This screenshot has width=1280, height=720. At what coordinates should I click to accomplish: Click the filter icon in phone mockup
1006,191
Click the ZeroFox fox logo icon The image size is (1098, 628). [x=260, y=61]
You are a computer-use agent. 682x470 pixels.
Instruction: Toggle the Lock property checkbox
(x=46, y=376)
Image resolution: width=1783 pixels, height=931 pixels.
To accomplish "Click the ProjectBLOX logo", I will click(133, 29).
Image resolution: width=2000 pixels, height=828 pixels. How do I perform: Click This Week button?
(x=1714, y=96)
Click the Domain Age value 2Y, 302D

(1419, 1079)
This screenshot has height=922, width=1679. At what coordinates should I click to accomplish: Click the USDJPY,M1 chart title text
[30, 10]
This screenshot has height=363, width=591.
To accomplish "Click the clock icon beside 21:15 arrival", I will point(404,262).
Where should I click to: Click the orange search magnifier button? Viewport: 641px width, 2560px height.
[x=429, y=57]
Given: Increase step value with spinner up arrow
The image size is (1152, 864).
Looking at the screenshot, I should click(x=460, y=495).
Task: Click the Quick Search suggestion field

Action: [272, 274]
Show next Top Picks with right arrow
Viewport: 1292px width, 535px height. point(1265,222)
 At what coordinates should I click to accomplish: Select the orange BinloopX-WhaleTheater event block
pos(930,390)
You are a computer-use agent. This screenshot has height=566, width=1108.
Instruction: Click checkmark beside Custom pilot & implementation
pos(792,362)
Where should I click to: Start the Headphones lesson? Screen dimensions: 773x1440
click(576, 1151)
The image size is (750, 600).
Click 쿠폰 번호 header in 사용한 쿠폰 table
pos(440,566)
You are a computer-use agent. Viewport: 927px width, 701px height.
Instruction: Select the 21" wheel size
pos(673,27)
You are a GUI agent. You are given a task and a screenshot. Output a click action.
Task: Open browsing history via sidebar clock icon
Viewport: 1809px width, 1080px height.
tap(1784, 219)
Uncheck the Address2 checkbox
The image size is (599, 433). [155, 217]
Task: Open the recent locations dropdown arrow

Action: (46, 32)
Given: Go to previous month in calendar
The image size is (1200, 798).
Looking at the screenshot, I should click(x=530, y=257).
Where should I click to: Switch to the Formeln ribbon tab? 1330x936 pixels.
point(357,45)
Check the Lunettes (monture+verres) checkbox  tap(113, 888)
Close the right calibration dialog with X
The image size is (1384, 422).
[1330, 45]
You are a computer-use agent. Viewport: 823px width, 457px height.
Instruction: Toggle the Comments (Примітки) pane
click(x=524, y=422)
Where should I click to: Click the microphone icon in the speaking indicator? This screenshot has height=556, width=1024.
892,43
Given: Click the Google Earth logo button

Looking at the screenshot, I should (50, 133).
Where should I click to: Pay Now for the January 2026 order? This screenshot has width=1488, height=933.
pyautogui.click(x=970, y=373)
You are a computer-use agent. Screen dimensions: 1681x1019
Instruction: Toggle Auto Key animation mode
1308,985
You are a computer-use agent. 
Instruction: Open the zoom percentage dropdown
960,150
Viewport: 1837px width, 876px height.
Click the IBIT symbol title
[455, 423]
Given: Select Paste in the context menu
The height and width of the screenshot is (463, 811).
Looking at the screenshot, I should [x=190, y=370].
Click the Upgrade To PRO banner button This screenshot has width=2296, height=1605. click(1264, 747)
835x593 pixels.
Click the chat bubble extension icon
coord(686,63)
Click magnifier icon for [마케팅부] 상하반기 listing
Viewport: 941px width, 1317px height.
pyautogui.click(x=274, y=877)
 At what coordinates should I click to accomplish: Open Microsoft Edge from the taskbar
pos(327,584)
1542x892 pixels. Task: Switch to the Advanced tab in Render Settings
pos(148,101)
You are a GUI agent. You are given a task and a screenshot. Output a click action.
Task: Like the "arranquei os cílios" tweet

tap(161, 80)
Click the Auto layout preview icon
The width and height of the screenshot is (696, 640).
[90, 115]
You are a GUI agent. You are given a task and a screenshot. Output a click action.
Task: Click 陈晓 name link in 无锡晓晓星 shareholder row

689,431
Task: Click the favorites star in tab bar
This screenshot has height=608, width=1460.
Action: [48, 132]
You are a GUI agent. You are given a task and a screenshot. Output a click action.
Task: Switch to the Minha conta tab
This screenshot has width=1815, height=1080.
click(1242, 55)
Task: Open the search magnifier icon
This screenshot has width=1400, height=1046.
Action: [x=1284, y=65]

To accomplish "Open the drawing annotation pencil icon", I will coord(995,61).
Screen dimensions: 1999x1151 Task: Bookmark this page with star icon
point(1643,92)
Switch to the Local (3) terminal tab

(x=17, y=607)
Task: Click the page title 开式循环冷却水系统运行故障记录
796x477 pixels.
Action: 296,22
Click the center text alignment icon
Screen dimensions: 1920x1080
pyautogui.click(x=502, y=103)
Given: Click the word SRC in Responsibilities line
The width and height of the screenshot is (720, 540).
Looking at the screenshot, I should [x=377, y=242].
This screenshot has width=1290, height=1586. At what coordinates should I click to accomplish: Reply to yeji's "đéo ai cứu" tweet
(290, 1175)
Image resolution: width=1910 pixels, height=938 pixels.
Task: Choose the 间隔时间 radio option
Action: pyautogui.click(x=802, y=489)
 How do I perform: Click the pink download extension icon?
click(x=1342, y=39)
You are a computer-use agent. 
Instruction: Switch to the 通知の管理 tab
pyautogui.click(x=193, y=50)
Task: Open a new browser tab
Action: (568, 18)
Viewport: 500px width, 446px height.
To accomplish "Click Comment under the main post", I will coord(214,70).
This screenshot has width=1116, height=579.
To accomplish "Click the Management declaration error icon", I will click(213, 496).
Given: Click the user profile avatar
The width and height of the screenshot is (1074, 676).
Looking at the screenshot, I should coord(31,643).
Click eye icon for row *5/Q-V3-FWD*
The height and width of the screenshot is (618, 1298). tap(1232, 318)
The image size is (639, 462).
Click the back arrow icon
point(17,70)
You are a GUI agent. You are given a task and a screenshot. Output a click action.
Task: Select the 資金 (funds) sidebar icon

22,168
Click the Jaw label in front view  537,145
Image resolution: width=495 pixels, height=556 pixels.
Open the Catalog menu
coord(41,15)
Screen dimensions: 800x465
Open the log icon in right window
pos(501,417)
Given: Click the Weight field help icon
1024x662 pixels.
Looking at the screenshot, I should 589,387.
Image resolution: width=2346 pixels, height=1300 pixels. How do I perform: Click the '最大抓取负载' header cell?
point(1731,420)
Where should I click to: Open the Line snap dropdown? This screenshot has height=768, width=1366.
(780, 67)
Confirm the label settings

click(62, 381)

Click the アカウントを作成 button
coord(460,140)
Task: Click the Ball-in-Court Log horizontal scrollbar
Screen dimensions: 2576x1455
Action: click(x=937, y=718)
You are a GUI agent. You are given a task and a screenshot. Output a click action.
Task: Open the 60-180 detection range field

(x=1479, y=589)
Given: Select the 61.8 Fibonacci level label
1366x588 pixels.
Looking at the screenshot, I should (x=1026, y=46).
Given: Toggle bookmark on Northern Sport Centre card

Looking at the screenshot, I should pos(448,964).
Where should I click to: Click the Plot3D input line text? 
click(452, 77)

§ YOUR TASK:
Arrange every line of the listing above as a Markdown table with two columns, Row for the row number and Text for the line itself. Leave out the blank lines.

§ EXPECTED OUTPUT:
| Row | Text |
|---|---|
| 1 | This screenshot has width=1280, height=720. At what coordinates should I click to accomplish: Click the filter icon in phone mockup |
| 2 | 1006,191 |
| 3 | Click the ZeroFox fox logo icon The image size is (1098, 628). [x=260, y=61] |
| 4 | You are a computer-use agent. 682x470 pixels. |
| 5 | Instruction: Toggle the Lock property checkbox |
| 6 | (x=46, y=376) |
| 7 | Image resolution: width=1783 pixels, height=931 pixels. |
| 8 | To accomplish "Click the ProjectBLOX logo", I will click(133, 29). |
| 9 | Image resolution: width=2000 pixels, height=828 pixels. How do I perform: Click This Week button? |
| 10 | (x=1714, y=96) |
| 11 | Click the Domain Age value 2Y, 302D |
| 12 | (1419, 1079) |
| 13 | This screenshot has height=922, width=1679. At what coordinates should I click to accomplish: Click the USDJPY,M1 chart title text |
| 14 | [30, 10] |
| 15 | This screenshot has height=363, width=591. |
| 16 | To accomplish "Click the clock icon beside 21:15 arrival", I will point(404,262). |
| 17 | Where should I click to: Click the orange search magnifier button? Viewport: 641px width, 2560px height. |
| 18 | [x=429, y=57] |
| 19 | Given: Increase step value with spinner up arrow |
| 20 | The image size is (1152, 864). |
| 21 | Looking at the screenshot, I should click(x=460, y=495). |
| 22 | Task: Click the Quick Search suggestion field |
| 23 | Action: [272, 274] |
| 24 | Show next Top Picks with right arrow |
| 25 | Viewport: 1292px width, 535px height. point(1265,222) |
| 26 |  At what coordinates should I click to accomplish: Select the orange BinloopX-WhaleTheater event block |
| 27 | pos(930,390) |
| 28 | You are a computer-use agent. This screenshot has height=566, width=1108. |
| 29 | Instruction: Click checkmark beside Custom pilot & implementation |
| 30 | pos(792,362) |
| 31 | Where should I click to: Start the Headphones lesson? Screen dimensions: 773x1440 |
| 32 | click(576, 1151) |
| 33 | The image size is (750, 600). |
| 34 | Click 쿠폰 번호 header in 사용한 쿠폰 table |
| 35 | pos(440,566) |
| 36 | You are a computer-use agent. Viewport: 927px width, 701px height. |
| 37 | Instruction: Select the 21" wheel size |
| 38 | pos(673,27) |
| 39 | You are a GUI agent. You are given a task and a screenshot. Output a click action. |
| 40 | Task: Open browsing history via sidebar clock icon |
| 41 | Viewport: 1809px width, 1080px height. |
| 42 | tap(1784, 219) |
| 43 | Uncheck the Address2 checkbox |
| 44 | The image size is (599, 433). [155, 217] |
| 45 | Task: Open the recent locations dropdown arrow |
| 46 | Action: (46, 32) |
| 47 | Given: Go to previous month in calendar |
| 48 | The image size is (1200, 798). |
| 49 | Looking at the screenshot, I should click(x=530, y=257). |
| 50 | Where should I click to: Switch to the Formeln ribbon tab? 1330x936 pixels. |
| 51 | point(357,45) |
| 52 | Check the Lunettes (monture+verres) checkbox  tap(113, 888) |
| 53 | Close the right calibration dialog with X |
| 54 | The image size is (1384, 422). |
| 55 | [1330, 45] |
| 56 | You are a computer-use agent. Viewport: 823px width, 457px height. |
| 57 | Instruction: Toggle the Comments (Примітки) pane |
| 58 | click(x=524, y=422) |
| 59 | Where should I click to: Click the microphone icon in the speaking indicator? This screenshot has height=556, width=1024. |
| 60 | 892,43 |
| 61 | Given: Click the Google Earth logo button |
| 62 | Looking at the screenshot, I should (50, 133). |
| 63 | Where should I click to: Pay Now for the January 2026 order? This screenshot has width=1488, height=933. |
| 64 | pyautogui.click(x=970, y=373) |
| 65 | You are a computer-use agent. Screen dimensions: 1681x1019 |
| 66 | Instruction: Toggle Auto Key animation mode |
| 67 | 1308,985 |
| 68 | You are a computer-use agent.  |
| 69 | Instruction: Open the zoom percentage dropdown |
| 70 | 960,150 |
| 71 | Viewport: 1837px width, 876px height. |
| 72 | Click the IBIT symbol title |
| 73 | [455, 423] |
| 74 | Given: Select Paste in the context menu |
| 75 | The height and width of the screenshot is (463, 811). |
| 76 | Looking at the screenshot, I should [x=190, y=370]. |
| 77 | Click the Upgrade To PRO banner button This screenshot has width=2296, height=1605. click(1264, 747) |
| 78 | 835x593 pixels. |
| 79 | Click the chat bubble extension icon |
| 80 | coord(686,63) |
| 81 | Click magnifier icon for [마케팅부] 상하반기 listing |
| 82 | Viewport: 941px width, 1317px height. |
| 83 | pyautogui.click(x=274, y=877) |
| 84 |  At what coordinates should I click to accomplish: Open Microsoft Edge from the taskbar |
| 85 | pos(327,584) |
| 86 | 1542x892 pixels. Task: Switch to the Advanced tab in Render Settings |
| 87 | pos(148,101) |
| 88 | You are a GUI agent. You are given a task and a screenshot. Output a click action. |
| 89 | Task: Like the "arranquei os cílios" tweet |
| 90 | tap(161, 80) |
| 91 | Click the Auto layout preview icon |
| 92 | The width and height of the screenshot is (696, 640). |
| 93 | [90, 115] |
| 94 | You are a GUI agent. You are given a task and a screenshot. Output a click action. |
| 95 | Task: Click 陈晓 name link in 无锡晓晓星 shareholder row |
| 96 | 689,431 |
| 97 | Task: Click the favorites star in tab bar |
| 98 | This screenshot has height=608, width=1460. |
| 99 | Action: [48, 132] |
| 100 | You are a GUI agent. You are given a task and a screenshot. Output a click action. |
| 101 | Task: Switch to the Minha conta tab |
| 102 | This screenshot has width=1815, height=1080. |
| 103 | click(1242, 55) |
| 104 | Task: Open the search magnifier icon |
| 105 | This screenshot has width=1400, height=1046. |
| 106 | Action: [x=1284, y=65] |
| 107 | To accomplish "Open the drawing annotation pencil icon", I will coord(995,61). |
| 108 | Screen dimensions: 1999x1151 Task: Bookmark this page with star icon |
| 109 | point(1643,92) |
| 110 | Switch to the Local (3) terminal tab |
| 111 | (x=17, y=607) |
| 112 | Task: Click the page title 开式循环冷却水系统运行故障记录 |
| 113 | 796x477 pixels. |
| 114 | Action: 296,22 |
| 115 | Click the center text alignment icon |
| 116 | Screen dimensions: 1920x1080 |
| 117 | pyautogui.click(x=502, y=103) |
| 118 | Given: Click the word SRC in Responsibilities line |
| 119 | The width and height of the screenshot is (720, 540). |
| 120 | Looking at the screenshot, I should [x=377, y=242]. |
| 121 | This screenshot has width=1290, height=1586. At what coordinates should I click to accomplish: Reply to yeji's "đéo ai cứu" tweet |
| 122 | (290, 1175) |
| 123 | Image resolution: width=1910 pixels, height=938 pixels. |
| 124 | Task: Choose the 间隔时间 radio option |
| 125 | Action: pyautogui.click(x=802, y=489) |
| 126 |  How do I perform: Click the pink download extension icon? |
| 127 | click(x=1342, y=39) |
| 128 | You are a computer-use agent.  |
| 129 | Instruction: Switch to the 通知の管理 tab |
| 130 | pyautogui.click(x=193, y=50) |
| 131 | Task: Open a new browser tab |
| 132 | Action: (568, 18) |
| 133 | Viewport: 500px width, 446px height. |
| 134 | To accomplish "Click Comment under the main post", I will coord(214,70). |
| 135 | This screenshot has width=1116, height=579. |
| 136 | To accomplish "Click the Management declaration error icon", I will click(213, 496). |
| 137 | Given: Click the user profile avatar |
| 138 | The width and height of the screenshot is (1074, 676). |
| 139 | Looking at the screenshot, I should coord(31,643). |
| 140 | Click eye icon for row *5/Q-V3-FWD* |
| 141 | The height and width of the screenshot is (618, 1298). tap(1232, 318) |
| 142 | The image size is (639, 462). |
| 143 | Click the back arrow icon |
| 144 | point(17,70) |
| 145 | You are a GUI agent. You are given a task and a screenshot. Output a click action. |
| 146 | Task: Select the 資金 (funds) sidebar icon |
| 147 | 22,168 |
| 148 | Click the Jaw label in front view  537,145 |
| 149 | Image resolution: width=495 pixels, height=556 pixels. |
| 150 | Open the Catalog menu |
| 151 | coord(41,15) |
| 152 | Screen dimensions: 800x465 |
| 153 | Open the log icon in right window |
| 154 | pos(501,417) |
| 155 | Given: Click the Weight field help icon |
| 156 | 1024x662 pixels. |
| 157 | Looking at the screenshot, I should 589,387. |
| 158 | Image resolution: width=2346 pixels, height=1300 pixels. How do I perform: Click the '最大抓取负载' header cell? |
| 159 | point(1731,420) |
| 160 | Where should I click to: Open the Line snap dropdown? This screenshot has height=768, width=1366. |
| 161 | (780, 67) |
| 162 | Confirm the label settings |
| 163 | click(62, 381) |
| 164 | Click the アカウントを作成 button |
| 165 | coord(460,140) |
| 166 | Task: Click the Ball-in-Court Log horizontal scrollbar |
| 167 | Screen dimensions: 2576x1455 |
| 168 | Action: click(x=937, y=718) |
| 169 | You are a GUI agent. You are given a task and a screenshot. Output a click action. |
| 170 | Task: Open the 60-180 detection range field |
| 171 | (x=1479, y=589) |
| 172 | Given: Select the 61.8 Fibonacci level label |
| 173 | 1366x588 pixels. |
| 174 | Looking at the screenshot, I should (x=1026, y=46). |
| 175 | Given: Toggle bookmark on Northern Sport Centre card |
| 176 | Looking at the screenshot, I should pos(448,964). |
| 177 | Where should I click to: Click the Plot3D input line text?  |
| 178 | click(452, 77) |